On peut apercevoir à bien des occasions, dans l’œuvre de Bourdieu, le souci qui reste le sien de ne pas départager ce qui ne peut l’être de façon certaine. Et je ne fais pas seulement référence ici, comme le fait Bouveresse, à « la pluralité des ordres, dans un sens pascalien ou quasi-pascalien », ni à la multitude des « oppositions binaires et des alternatives auxquelles la philosophie », mais aussi le sens commun, nous ont habitués. Je pense surtout au couple que constituent l’ontogenèse et la phylogenèse - si souvent évoqué par Bourdieu - et dont il convient de rappeler un des termes, sans jamais oublier l’autre. Ce qui pourrait illustrer qu’on ne peut démêler le vrai du faux qu’en combinant les approches, voire en les superposant, y compris lorsqu’elles semblent incompatibles. Il ne s’agit là, comme dirait Wittgenstein, que d’accepter de changer de “jeu de langage”.
Sur cette dernière question, Jacques Bouveresse a beaucoup à nous apprendre. Ainsi, pour qui reste fidèle à une certaine idée de la raison, il y a une différence capitale entre la mise en cause, par Foucault, de la distinction entre le vrai et le faux (9) et les interrogations de Wittgenstein sur cette même distinction (10). Bouveresse nous aide à le comprendre.

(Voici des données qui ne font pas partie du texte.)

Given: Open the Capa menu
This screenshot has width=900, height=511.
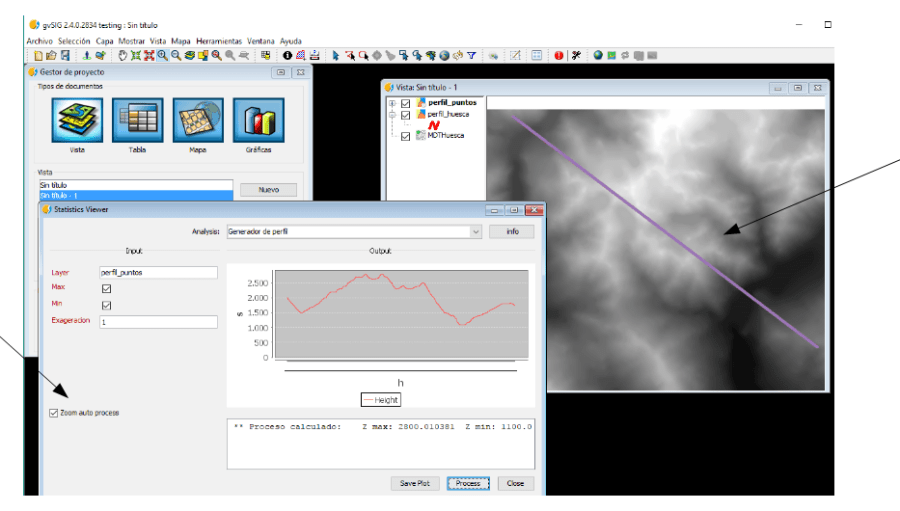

(1) Disponible à la lecture sur une page du site http://philosophie-cdf.revues.org/213 et peut être acquis, sur la même page, pour être visionné sur une tablette de lecture.
(2) Comme, par exemple, Didier Eribon.
(3) “Notice biographique” in Ludwig Wittgenstein, De la certitude, Gallimard, Tel, 1976, p. 27.
(4) Ce texte a été publié in Fabrice Clément, Marta Roca y Escoda, Franz Shultheis et Michel Berclaz (dir.), L’inconscient académique, Seismo Verlag, Zürich, 2006.
(5) Pierre Bourdieu, Méditations pascaliennes, Seuil, 1997.
(6) Pascal, Pensées sur la religion et sur quelques autres sujets, Delmas, 1952, p. 403.
(7) Pascal, Pensées, texte établi par Louis Lafuma, Seuil, 1962, fr. 90, p. 60.
(*) Cf. C. Becker, “L’offensive naturaliste”, in C. Duchet (éd.), Histoire littéraire de la France, t. V, 1848-1917, Paris, Éditions Sociales, 1977, p. 252.
(8) Pierre Bourdieu, Les règles de l’art. Genèse et structure du champ littéraire, Seuil, 1992, p. 266.
(9) Je recommande tout particulièrement la vidéo de la conférence que Jacques Bouveresse a donnée le 27 mai 2013 et intitulée Le désir, la vérité et la connaissance : la volonté de savoir et la volonté de vérité chez Foucault. On ne peut y accéder directement ; il faut d’abord aller sur le site du Collège de France, puis cliquer sur la rubrique "Vidéo, audio, tous les médias", et, dans l'espace mots-clés, taper l'intitulé de la conférence ou certains de ses mots (le flux de cette vidéo étant assez lourd, il est préférable, pour ne pas subir des interruptions, de la télécharger).
(10) Ludwig Wittgenstein, Op. cit., §§ 514 et 515, p. 122.